• _Prompt_: Write out the listing beneath this instruction in its entirety, exactly as it reads.
==*==
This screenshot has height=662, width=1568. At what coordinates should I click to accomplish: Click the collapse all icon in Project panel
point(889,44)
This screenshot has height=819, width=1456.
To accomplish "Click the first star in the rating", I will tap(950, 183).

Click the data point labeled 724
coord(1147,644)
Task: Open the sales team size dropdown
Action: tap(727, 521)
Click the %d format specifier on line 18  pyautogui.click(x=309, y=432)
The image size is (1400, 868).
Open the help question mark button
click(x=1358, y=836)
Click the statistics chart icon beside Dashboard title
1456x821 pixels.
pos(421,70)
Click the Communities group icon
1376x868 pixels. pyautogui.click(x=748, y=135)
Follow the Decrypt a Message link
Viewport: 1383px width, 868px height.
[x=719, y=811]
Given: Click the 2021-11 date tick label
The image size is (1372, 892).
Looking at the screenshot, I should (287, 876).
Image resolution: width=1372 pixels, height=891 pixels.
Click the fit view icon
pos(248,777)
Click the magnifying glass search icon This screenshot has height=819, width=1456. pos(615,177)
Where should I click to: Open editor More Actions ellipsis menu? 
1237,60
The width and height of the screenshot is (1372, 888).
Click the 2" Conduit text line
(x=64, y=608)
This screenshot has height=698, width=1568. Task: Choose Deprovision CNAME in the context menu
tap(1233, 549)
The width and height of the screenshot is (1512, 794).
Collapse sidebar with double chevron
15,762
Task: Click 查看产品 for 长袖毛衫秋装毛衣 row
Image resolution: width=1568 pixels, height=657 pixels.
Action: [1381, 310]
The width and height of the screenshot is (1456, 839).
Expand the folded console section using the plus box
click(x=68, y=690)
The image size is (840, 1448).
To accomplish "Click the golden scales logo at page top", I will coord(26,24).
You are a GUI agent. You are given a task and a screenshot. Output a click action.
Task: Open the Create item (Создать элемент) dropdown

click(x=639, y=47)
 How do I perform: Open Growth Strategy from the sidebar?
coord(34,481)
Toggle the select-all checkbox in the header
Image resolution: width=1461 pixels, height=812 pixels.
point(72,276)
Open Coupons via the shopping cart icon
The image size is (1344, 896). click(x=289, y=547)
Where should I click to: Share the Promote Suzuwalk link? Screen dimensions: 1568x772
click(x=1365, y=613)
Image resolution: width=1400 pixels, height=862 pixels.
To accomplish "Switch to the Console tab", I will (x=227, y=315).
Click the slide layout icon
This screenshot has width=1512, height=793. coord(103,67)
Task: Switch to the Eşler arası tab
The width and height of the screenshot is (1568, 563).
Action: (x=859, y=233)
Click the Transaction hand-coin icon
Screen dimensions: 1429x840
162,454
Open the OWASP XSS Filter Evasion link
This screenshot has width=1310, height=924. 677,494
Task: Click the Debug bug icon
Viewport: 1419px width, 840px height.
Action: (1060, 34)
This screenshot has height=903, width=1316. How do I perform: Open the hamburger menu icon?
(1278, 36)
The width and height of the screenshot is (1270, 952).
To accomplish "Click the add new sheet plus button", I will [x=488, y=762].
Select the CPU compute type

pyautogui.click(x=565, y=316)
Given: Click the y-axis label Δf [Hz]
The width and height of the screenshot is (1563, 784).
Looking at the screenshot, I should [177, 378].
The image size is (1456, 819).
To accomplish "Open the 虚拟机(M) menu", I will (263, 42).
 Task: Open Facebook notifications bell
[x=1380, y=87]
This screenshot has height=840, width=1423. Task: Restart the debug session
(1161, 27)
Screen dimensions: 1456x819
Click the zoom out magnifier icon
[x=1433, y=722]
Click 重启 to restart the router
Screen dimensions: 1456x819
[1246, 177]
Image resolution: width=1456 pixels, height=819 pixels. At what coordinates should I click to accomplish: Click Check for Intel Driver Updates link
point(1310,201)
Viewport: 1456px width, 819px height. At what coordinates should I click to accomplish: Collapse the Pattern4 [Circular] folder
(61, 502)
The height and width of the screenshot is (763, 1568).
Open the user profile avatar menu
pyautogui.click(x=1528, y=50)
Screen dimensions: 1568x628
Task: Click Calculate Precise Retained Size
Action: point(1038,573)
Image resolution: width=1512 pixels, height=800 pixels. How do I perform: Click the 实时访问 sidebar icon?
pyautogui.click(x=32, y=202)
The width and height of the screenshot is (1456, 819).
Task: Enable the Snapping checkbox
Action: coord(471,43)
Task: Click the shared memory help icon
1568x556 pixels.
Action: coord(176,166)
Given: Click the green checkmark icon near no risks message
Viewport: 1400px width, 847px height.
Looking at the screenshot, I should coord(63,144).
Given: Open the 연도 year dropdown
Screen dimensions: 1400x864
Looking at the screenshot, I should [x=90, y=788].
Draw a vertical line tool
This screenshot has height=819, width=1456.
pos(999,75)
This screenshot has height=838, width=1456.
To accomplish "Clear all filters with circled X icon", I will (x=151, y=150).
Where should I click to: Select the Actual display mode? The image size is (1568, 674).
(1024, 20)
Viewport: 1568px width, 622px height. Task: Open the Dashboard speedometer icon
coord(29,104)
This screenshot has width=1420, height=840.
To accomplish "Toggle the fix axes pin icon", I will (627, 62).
==*==
• _Answer for this exercise_:
This screenshot has height=662, width=1568. At what coordinates should I click to accomplish: Click the collapse all icon in Project panel
point(889,44)
This screenshot has height=819, width=1456.
To accomplish "Click the first star in the rating", I will tap(950, 183).

Click the data point labeled 724
coord(1147,644)
Task: Open the sales team size dropdown
Action: tap(727, 521)
Click the %d format specifier on line 18  pyautogui.click(x=309, y=432)
The image size is (1400, 868).
Open the help question mark button
click(x=1358, y=836)
Click the statistics chart icon beside Dashboard title
1456x821 pixels.
pos(421,70)
Click the Communities group icon
1376x868 pixels. pyautogui.click(x=748, y=135)
Follow the Decrypt a Message link
Viewport: 1383px width, 868px height.
[x=719, y=811]
Given: Click the 2021-11 date tick label
The image size is (1372, 892).
Looking at the screenshot, I should (287, 876).
Image resolution: width=1372 pixels, height=891 pixels.
Click the fit view icon
pos(248,777)
Click the magnifying glass search icon This screenshot has height=819, width=1456. pos(615,177)
Where should I click to: Open editor More Actions ellipsis menu? 
1237,60
The width and height of the screenshot is (1372, 888).
Click the 2" Conduit text line
(x=64, y=608)
This screenshot has height=698, width=1568. Task: Choose Deprovision CNAME in the context menu
tap(1233, 549)
The width and height of the screenshot is (1512, 794).
Collapse sidebar with double chevron
15,762
Task: Click 查看产品 for 长袖毛衫秋装毛衣 row
Image resolution: width=1568 pixels, height=657 pixels.
Action: [1381, 310]
The width and height of the screenshot is (1456, 839).
Expand the folded console section using the plus box
click(x=68, y=690)
The image size is (840, 1448).
To accomplish "Click the golden scales logo at page top", I will coord(26,24).
You are a GUI agent. You are given a task and a screenshot. Output a click action.
Task: Open the Create item (Создать элемент) dropdown

click(x=639, y=47)
 How do I perform: Open Growth Strategy from the sidebar?
coord(34,481)
Toggle the select-all checkbox in the header
Image resolution: width=1461 pixels, height=812 pixels.
point(72,276)
Open Coupons via the shopping cart icon
The image size is (1344, 896). click(x=289, y=547)
Where should I click to: Share the Promote Suzuwalk link? Screen dimensions: 1568x772
click(x=1365, y=613)
Image resolution: width=1400 pixels, height=862 pixels.
To accomplish "Switch to the Console tab", I will (x=227, y=315).
Click the slide layout icon
This screenshot has width=1512, height=793. coord(103,67)
Task: Switch to the Eşler arası tab
The width and height of the screenshot is (1568, 563).
Action: (x=859, y=233)
Click the Transaction hand-coin icon
Screen dimensions: 1429x840
162,454
Open the OWASP XSS Filter Evasion link
This screenshot has width=1310, height=924. 677,494
Task: Click the Debug bug icon
Viewport: 1419px width, 840px height.
Action: (1060, 34)
This screenshot has height=903, width=1316. How do I perform: Open the hamburger menu icon?
(1278, 36)
The width and height of the screenshot is (1270, 952).
To accomplish "Click the add new sheet plus button", I will [x=488, y=762].
Select the CPU compute type

pyautogui.click(x=565, y=316)
Given: Click the y-axis label Δf [Hz]
The width and height of the screenshot is (1563, 784).
Looking at the screenshot, I should [177, 378].
The image size is (1456, 819).
To accomplish "Open the 虚拟机(M) menu", I will (263, 42).
 Task: Open Facebook notifications bell
[x=1380, y=87]
This screenshot has height=840, width=1423. Task: Restart the debug session
(1161, 27)
Screen dimensions: 1456x819
Click the zoom out magnifier icon
[x=1433, y=722]
Click 重启 to restart the router
Screen dimensions: 1456x819
[1246, 177]
Image resolution: width=1456 pixels, height=819 pixels. At what coordinates should I click to accomplish: Click Check for Intel Driver Updates link
point(1310,201)
Viewport: 1456px width, 819px height. At what coordinates should I click to accomplish: Collapse the Pattern4 [Circular] folder
(61, 502)
The height and width of the screenshot is (763, 1568).
Open the user profile avatar menu
pyautogui.click(x=1528, y=50)
Screen dimensions: 1568x628
Task: Click Calculate Precise Retained Size
Action: point(1038,573)
Image resolution: width=1512 pixels, height=800 pixels. How do I perform: Click the 实时访问 sidebar icon?
pyautogui.click(x=32, y=202)
The width and height of the screenshot is (1456, 819).
Task: Enable the Snapping checkbox
Action: coord(471,43)
Task: Click the shared memory help icon
1568x556 pixels.
Action: coord(176,166)
Given: Click the green checkmark icon near no risks message
Viewport: 1400px width, 847px height.
Looking at the screenshot, I should coord(63,144).
Given: Open the 연도 year dropdown
Screen dimensions: 1400x864
Looking at the screenshot, I should [x=90, y=788].
Draw a vertical line tool
This screenshot has height=819, width=1456.
pos(999,75)
This screenshot has height=838, width=1456.
To accomplish "Clear all filters with circled X icon", I will (x=151, y=150).
Where should I click to: Select the Actual display mode? The image size is (1568, 674).
(1024, 20)
Viewport: 1568px width, 622px height. Task: Open the Dashboard speedometer icon
coord(29,104)
This screenshot has width=1420, height=840.
To accomplish "Toggle the fix axes pin icon", I will (627, 62).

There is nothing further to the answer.